In the basement of a new-build housing block in Camden, the ventilation system is working flat out. The fans whir like a chainsaw orchestra bouncing around the concrete room as they attempt to deal with a slight damp problem. “This is what it’d sound like if there was a fire!” shouts Jon Swinstead, the driving force behind the Museum of Youth Culture, as he tries to make himself heard above the din.
It’s hard to imagine but in a few weeks this empty, slightly soggy space will be transformed into an institution dedicated to all things teenage – a project Swinstead has been working on in one way or another for almost 30 years.
Opening on 15 May, the museum has amassed a 100,000-item archive that tells the story of British youth subcultures from mods and rockers, to ravers and emo.
Dotted around the team’s temporary workspace are giant pictures of grime greats, slides of Gavin Watson’s work documenting skinheads, and a Raleigh Chopper, which Swinstead admits is one part of the collection that’s “worth a few quid”. “We’ve also got an original Sony Walkman,” he adds. “It has two inputs, one that says ‘guys’ and the other ‘dolls’.”
They’ve invited the British public to donate items, such as an enormous collection of school leavers’ shirts, with personalised messages scrawled in felt tip. Elsewhere there are personalised handbags and customised shirts dedicated to two-tone bands. It’s a bottom-up form of curation, which the team think is befitting cultures that were handmade, on the margins and foundational to the young people who created them.
“We got a donation from a man called Steven who was going to early punk gigs in 1976 but thought he’d get sacked from his apprenticeship if he was identified. So he got a welding mask and stencilled ‘HATE’ across the top,” says Lisa der Weduwe, the community programmer at MoYC. “He also donated a copy of the Evening Standard and he’s in there wearing the mask at a Clash gig.”
Swinstead says the museum is filling an obvious void in the UK, which has an award-winning Young V&A aimed at children, but nothing substantial dedicated to the teen years and the incredible amount of subcultures generated in the UK. “If it exists for childhood, why does it not exist for teenagers?” asks Der Weduwe. “Most of the museums stop curating at 13 or 14, which is when the exciting stuff happens.”
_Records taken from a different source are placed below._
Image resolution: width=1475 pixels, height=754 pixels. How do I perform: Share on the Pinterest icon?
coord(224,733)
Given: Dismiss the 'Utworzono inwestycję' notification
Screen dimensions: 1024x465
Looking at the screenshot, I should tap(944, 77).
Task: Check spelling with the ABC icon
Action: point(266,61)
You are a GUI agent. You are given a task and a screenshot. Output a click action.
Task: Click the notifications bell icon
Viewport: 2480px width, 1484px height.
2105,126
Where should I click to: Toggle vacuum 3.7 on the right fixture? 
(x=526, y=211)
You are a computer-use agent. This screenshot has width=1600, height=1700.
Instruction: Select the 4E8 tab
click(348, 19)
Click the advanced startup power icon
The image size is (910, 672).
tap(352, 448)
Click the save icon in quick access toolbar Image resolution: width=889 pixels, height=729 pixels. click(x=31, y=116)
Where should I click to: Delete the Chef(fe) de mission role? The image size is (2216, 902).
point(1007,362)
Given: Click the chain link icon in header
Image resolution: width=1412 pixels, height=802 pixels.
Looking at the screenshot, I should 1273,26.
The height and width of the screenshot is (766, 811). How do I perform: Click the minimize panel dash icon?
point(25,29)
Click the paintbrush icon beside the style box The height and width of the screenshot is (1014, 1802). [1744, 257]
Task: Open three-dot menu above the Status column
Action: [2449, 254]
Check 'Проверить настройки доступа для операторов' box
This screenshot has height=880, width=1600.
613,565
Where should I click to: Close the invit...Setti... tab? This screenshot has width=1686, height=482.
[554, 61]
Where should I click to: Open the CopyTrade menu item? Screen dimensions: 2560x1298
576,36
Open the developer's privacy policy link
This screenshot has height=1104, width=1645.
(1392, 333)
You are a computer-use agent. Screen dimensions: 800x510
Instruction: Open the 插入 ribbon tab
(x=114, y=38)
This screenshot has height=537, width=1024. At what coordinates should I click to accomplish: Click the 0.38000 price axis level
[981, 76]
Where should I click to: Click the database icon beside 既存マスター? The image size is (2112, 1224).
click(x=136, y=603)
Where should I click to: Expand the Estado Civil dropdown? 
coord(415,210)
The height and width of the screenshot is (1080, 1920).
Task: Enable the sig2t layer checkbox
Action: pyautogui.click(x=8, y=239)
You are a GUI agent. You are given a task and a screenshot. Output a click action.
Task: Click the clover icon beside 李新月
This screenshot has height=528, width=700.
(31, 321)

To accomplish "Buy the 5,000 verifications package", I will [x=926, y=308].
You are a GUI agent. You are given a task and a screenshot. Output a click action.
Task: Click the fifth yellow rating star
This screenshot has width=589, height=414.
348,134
The museum started life in the garden shed of Swinstead, who began collecting photographs capturing the British subcultures that defined the second half of the 20th century.
The collection initially became the photography agency PYMCA, but he changed course after being approached by an arts graduate, Jamie Brett. They both saw the cultural value in the collection and the pair began to think about creating a museum.
They’ve since run pop-up events at We Out Here festival, created a show for Coventry’s City of Culture year, and had a semi-permanent space on Shaftesbury Avenue in central London, but now they’re on the precipice of something entirely different.
The museum will double as an event space, including a Rough Trade shop and a youth club. With a 20-year lease and support from City Bridge Foundation and the National Lottery Heritage Fund, Swinstead hopes the museum will become a significant part of the UK’s cultural landscape.
Der Weduwe and Swinstead are quick to bat away the idea that subcultures are on the wane when compared with the myriad tribes that emerged in the 1970s and 80s. “We can’t deny the difference, but it isn’t dead,” says Swinstead. “It’s different today. I just don’t think people run in packs in quite the same way now.”
“If you look at the anime or K-pop scene, they have all the hallmarks of a traditional subculture,” says Der Weduwe. “There’s a style, there’s a visual identity, there’s music – it’s definitely more nuanced and it has definitely become much more fluid.”